小企業のデジタルトランスフォーメーション(DX)を考える

環境の激しい変化

もう知らない人はいないというくらい有名になった「GAFA」(Google, Apple, Facebook, Amazon)の躍進例などが前提になっていると思いますが、今後の企業のあり方について、可能性を指し示しています。

ここでは、まだ、業務上ファックスを多用していたり、社内にIT専属者を持たない小企業が、このDXという新しい言葉をどう捉えたら良いのかについて考えてみます。

DXをもっと分かりやすく自分なりに理解する

経産省の示してくれる、DXの定義に難しい言葉はありませんが、いかんせん、長い文章なので、もっと分かりやすくするため分解して捉え直してみます。

「DX 推進指標」における「DX」の定義

  1. 企業がビジネス環境の激しい変化に対応し、
  2. データとデジタル技術を活用して、
  3. 顧客や社会のニーズを基に、
  4. 製品やサービス、ビジネスモデルを変革するとともに、
  5. 業務そのものや、組織、プロセス、企業文化・風土を変革し、
  6. 競争上の優位性を確立すること

こうして、分解したキーワードを使って、図示してみます。

分解、キーワード

  • 事業環境の変化
  • デジタル化
  • 人のニーズ
  • 商品や商売の見直し
  • 自分や自社の見直し
  • もっと儲ける努力
DXとは

こうしてみると、DXとは、事業がもっと良くなるための考え方と方法・道具の提案であることが良く理解できます。

当たり前のことの再認識:デジタルとアナログの統合

経産省「DX 推進指標とそのガイダンス」のエグゼクティブサマリーには3つのポイントがあげられます。

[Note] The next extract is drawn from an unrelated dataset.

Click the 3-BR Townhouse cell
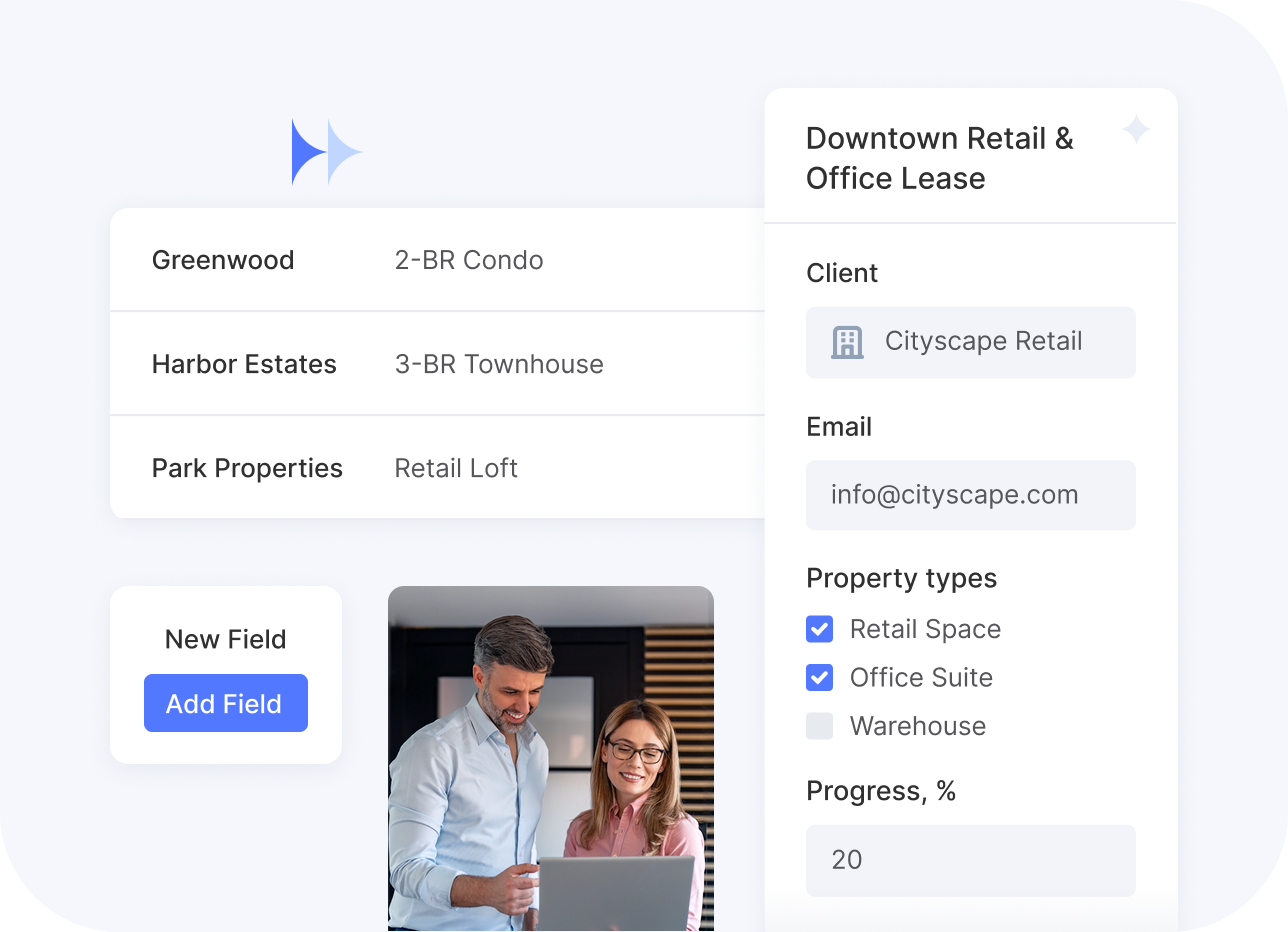This screenshot has height=932, width=1288. pos(499,364)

  1. 「顧客視点でどのような価値を創出するか、ビジョンが明確でない」
  2. 「号令だけでは、経営トップがコミットメントを示したことにならない 」
  3. 「DX による価値創出に向けて、その基盤となる IT システムがどうあるべきか、認識が十分とは言えない 」

ない、ない、ないの連続で、各事業者ができていないことが多いから、環境変化に対応できていないのであり、売上も利益も上がらないことが指摘されています。では、経産省そのものが、できているのか?という疑問を催すところですが、ともかく、その言うところは、今まで通りではうまく行かなくなった事業者や、これから事業を興そうとする人々は傾聴し、意識すべきことであります。

この3つのポイントは、上図との兼ね合いで以下のように捉えられそうです。

  1. 「顧客視点でどのような価値を創出するか、ビジョンが明確でない」
    • ギャップ解消の考え方
    • 環境適応
  2. 「号令だけでは、経営トップがコミットメントを示したことにならない 」
    • 図の全ての要素
  3. 「DX による価値創出に向けて、その基盤となる IT システムがどうあるべきか、認識が十分とは言えない 」
    • ギャップ解消の方法と道具

「お客さんの気持ちをもっと聞き出せ」とは古くから言われることですが、これまでは属人的なもの、つまり、そういう意識を持ち、行動できる社員個人の力量と成果に依存することが多くありました。それは、お客さんとのコミュニケーションでニーズやウォンツを聞き出し、会社で対応できる改善方法として解釈し、より魅力ある商品や製品として提案することで成果を上げるという一連のフローを理解し、実行できる特定社員の存在や採用が期待されるということです。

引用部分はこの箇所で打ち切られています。